When I sign in to my Apple account anywhere—on a Mac, an Apple device, on the web, whatever—I have to enter my Apple ID email address and then manually type in my complex password. Then, I have to verify this sign-in by manually typing in a verification code that is delivered to my Apple devices (iPhone or iPad), which is stupid: that 2FA mechanism on the device should let me verify this sign-in there. And what happens if I don’t have an Apple device with me? (I’m honestly not sure.)

When I sign in to my primary Microsoft account anywhere—on a new PC, via the web, on a mobile device, or in some mobile app—all I need to do is type in my Microsoft account email address. Next, I have to verify the sign in via the Microsoft Authenticator app on mobile, with no passwords and no fuss, no muss. Bliss.

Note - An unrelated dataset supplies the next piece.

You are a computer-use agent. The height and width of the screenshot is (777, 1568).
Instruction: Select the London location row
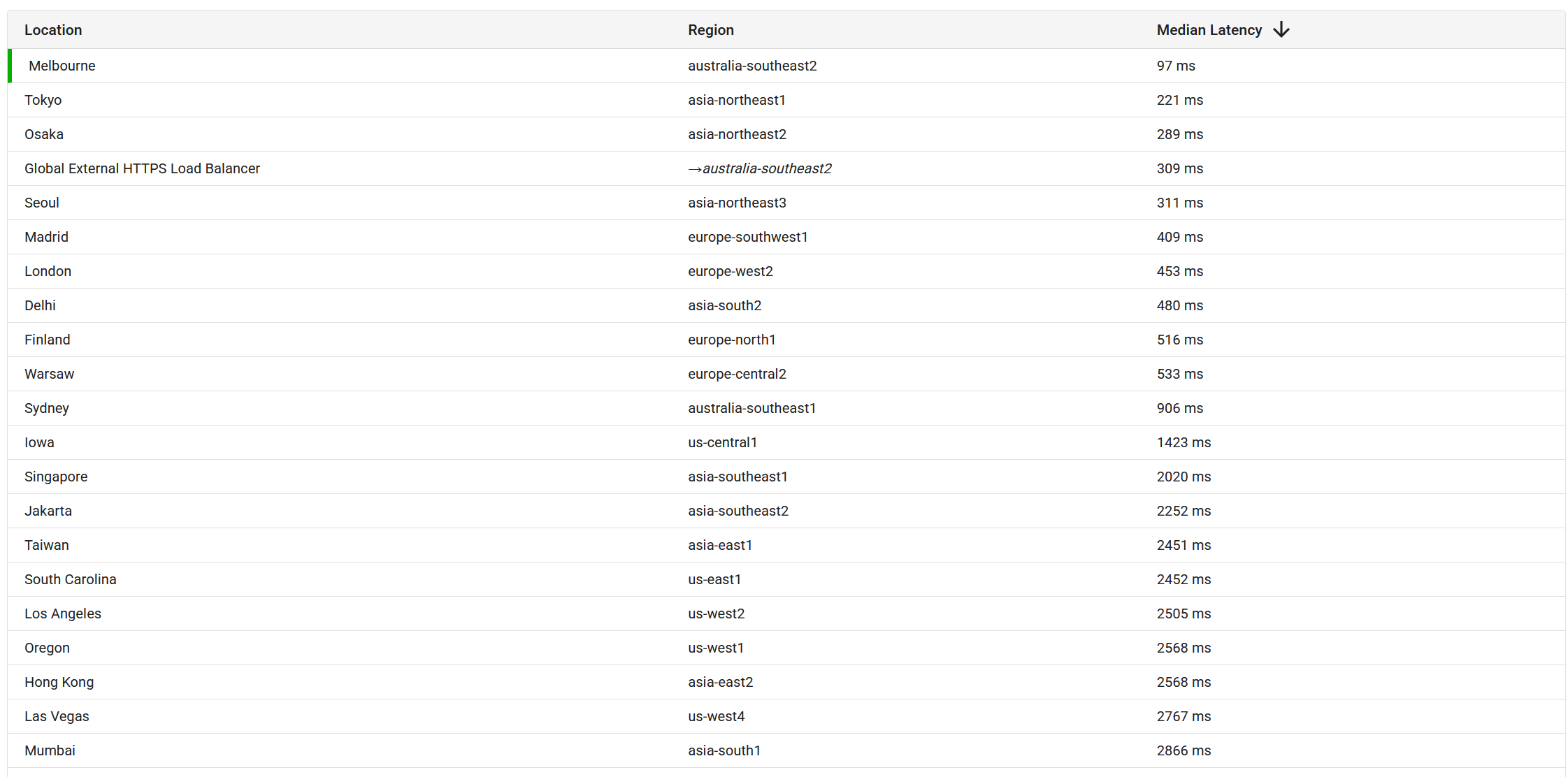pos(48,271)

This, folks, is the way that authentication should work. And if you’re in the Microsoft ecosystem, it is the way the world works. Or at least can work, assuming you configure things correctly. But with Google and Apple, you have to put up with a lot of nonsense. A lot of nonsense.

There’s more.

On a secondary Microsoft account that I’m using for the Windows 11 Field Guide, I’ve taken yet another step that only Microsoft offers: I completely removed my password from the account. There is no password. And that means that there is one less vector for attack. It’s one less stupid thing to save, update, and replicate in various password managers, which is software that shouldn’t even exist. One less thing to ever have to type in anywhere. (This work is an extension of a feature Microsoft first offered back in 2018.)

So yeah. It’s nice to see Apple, Google, and Microsoft getting together to support this obvious push for a passwordless future. And let’s all stand up and applaud this effort. Bravo. Bravo.

But seriously. Microsoft is already there.